Memorial to Rise of First Black Settler in Iceland

From Djúpivogur, the East Fjords.

From Djúpivogur, the East Fjords. mbl.is/Sigurður Bogi

Vala Hafstað

The Icelandic government has approved state funding for the memorial of farmer and merchant Hans Jónatan, believed to have been the first black man to have settled in Iceland, mbl.is reports.

The government allocated ISK 3 million (USD 24,000; EUR 20,000) to Múlaþing district toward the purchase the work Frelsi, or ‘Freedom,’ by Sigurður Guðmundsson. The memorial will be installed in Djúpivogur, the East Fjords, where Hans Jónatan lived.
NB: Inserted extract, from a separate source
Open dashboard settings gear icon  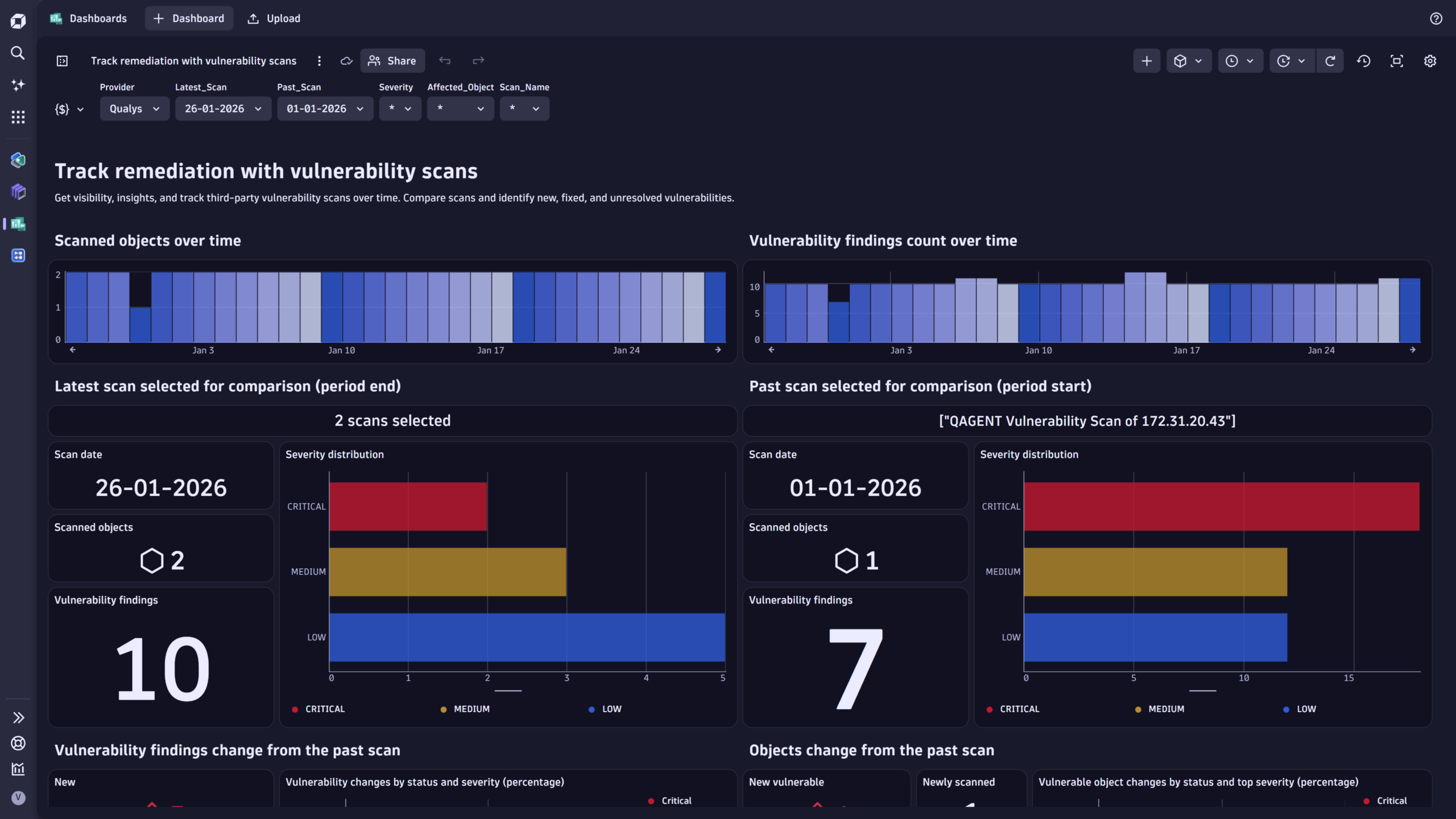[x=1430, y=61]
Hans Jónatan was born into slavery in 1784 on the island of St Croix, which was a Danish colony at the time and part of the Danish West Indies. His mother was a black slave and his father a Caucasian. At the age of 12, he moved to his master’s home in Denmark. He ended up enlisting in the navy and later declared himself a free man. He subsequently became the subject of a most notorious slavery case, which he lost.
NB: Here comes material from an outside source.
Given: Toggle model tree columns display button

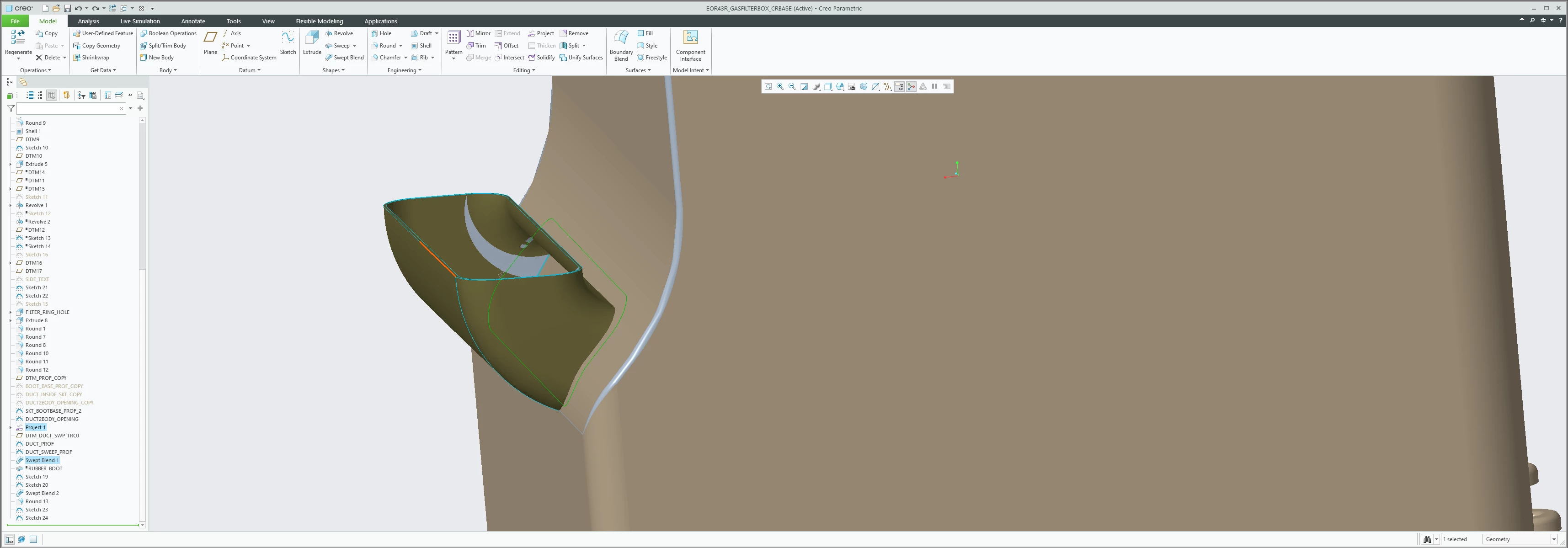Looking at the screenshot, I should tap(52, 96).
At the age of 21, he fled to Iceland, where he lived as a free man for the rest of his life. In Denmark, no one knew where he had fled until late in the 20th century.
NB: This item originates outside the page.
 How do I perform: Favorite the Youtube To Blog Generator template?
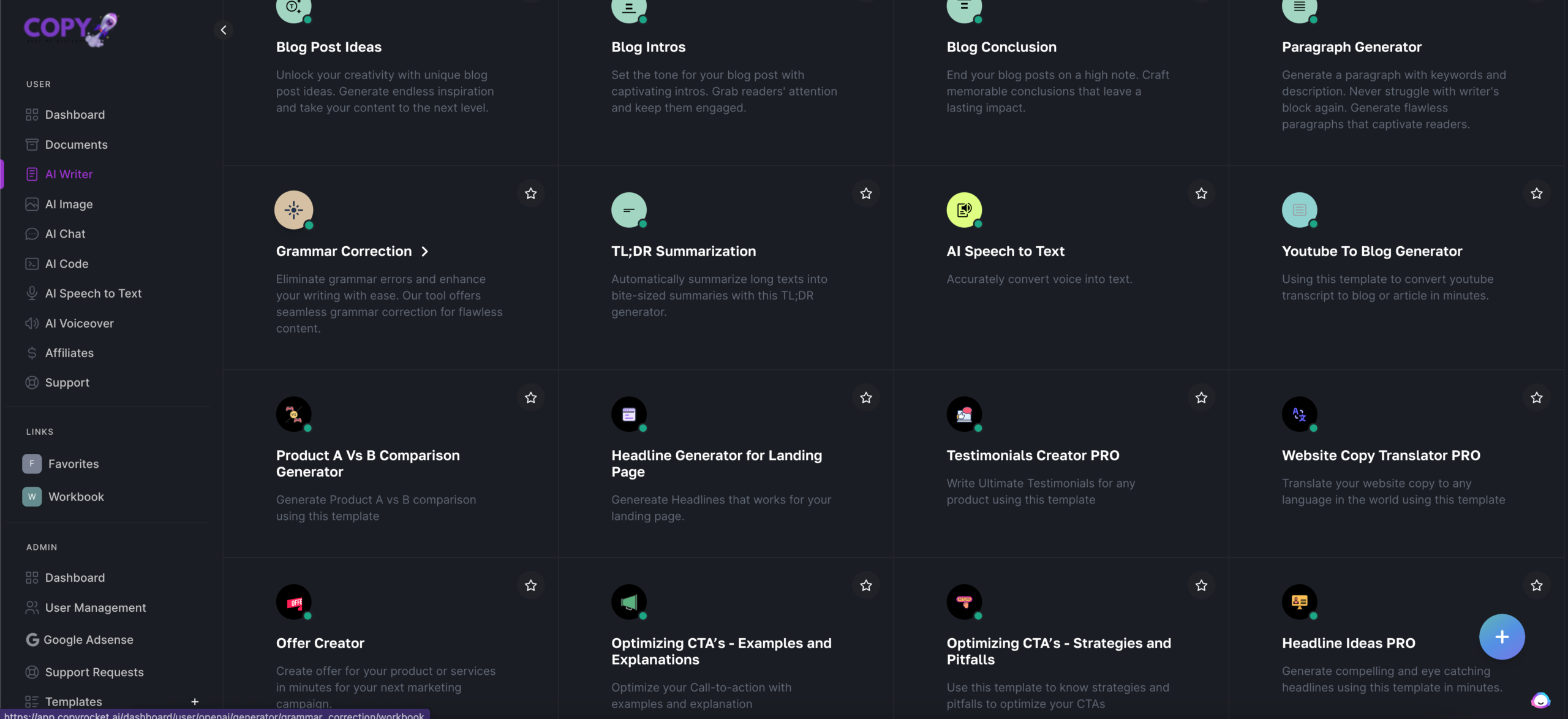click(x=1536, y=193)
According to the East Fjords local news service Austurfréttir, Hans Jónatan married an Icelandic woman by the name of Katrín Antoníusdóttir from the farm Háls. She was the daughter of the district officer. They had two children. Hans Jónatan worked as a store manager in Djúpivogur from 1818 until 1827.

He was a popular man in the East Fjords and said to be very likable.

A documentary about his life, The Man Who Stole Himself, premiered in 2017. It is based on an eponymous book by anthropologist Gísli Pálsson.